Average dealer stock levels for the month were down 30 per cent year on year from 66 to 47 units and were also down on June’s average of 51 units, according to eBay Motors Group’s latest Market View.
The report showed the fall was largely driven by car supermarkets where stocking levels dropped 52 per cent year on year from 516 to 247 units.
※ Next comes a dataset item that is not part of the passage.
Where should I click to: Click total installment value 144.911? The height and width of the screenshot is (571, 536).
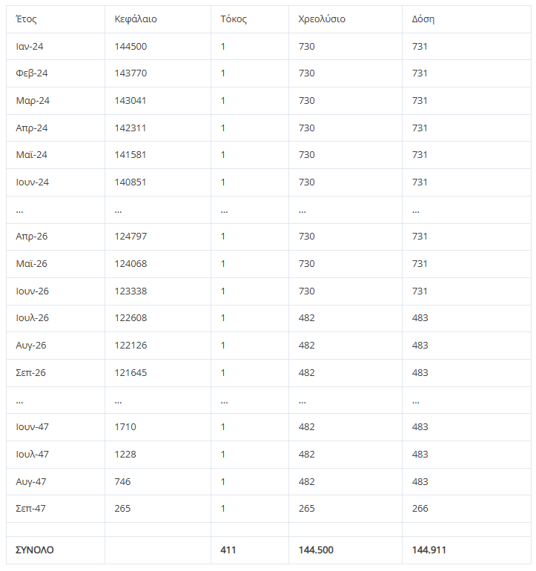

Franchised dealer sites saw stocks drop by 13 vehicles to 54, while independents saw a more modest drop of just five units to 44.
However, buyer inquiries in July, made by phone calls and emails, were up 24 per cent on pre-lockdown levels recorded at the beginning of March and 153 per cent higher than the lowest point of the lockdown.
With high numbers of buyers chasing fewer available cars, average days in stock improved month on month from 73 to 66 days, although still significantly above the 41 days averaged in July 2019.
Dermot Kelleher, head of marketing and research at eBay Motors Group, said: ‘Our July Market View analysis shows a sector grappling with the challenge of meeting high customer demand with depleted stocks.
‘With auction and remarketing companies reporting high numbers of trade buyers going online to source stock, some dealers are going outside of their comfort zones and working hard to replenish forecourts.’
Kelleher added: ‘The coming weeks will be crucial for dealers looking to bounce back by satisfying the pent-up demand shown by the high volume of inquiries their online activities are generating.’
The firm also found stability in used car list prices, which dropped an average of just 0.6 per cent for the top 50 makes and models, from £12,865 to £12,791.
Petrol remained the fuel of choice for used car buyers, accounting for 54 per cent of all searches and 52 per cent of dealer stock, the same level as last year.
Interest in diesel remained high with 44 per cent of views, marginally down from 45 per cent last year, accounting for 45 per cent of stocks, compared with 46 per cent last year. Diesel cars matched petrol cars in the time they spent on the forecourt, both averaging 65 days.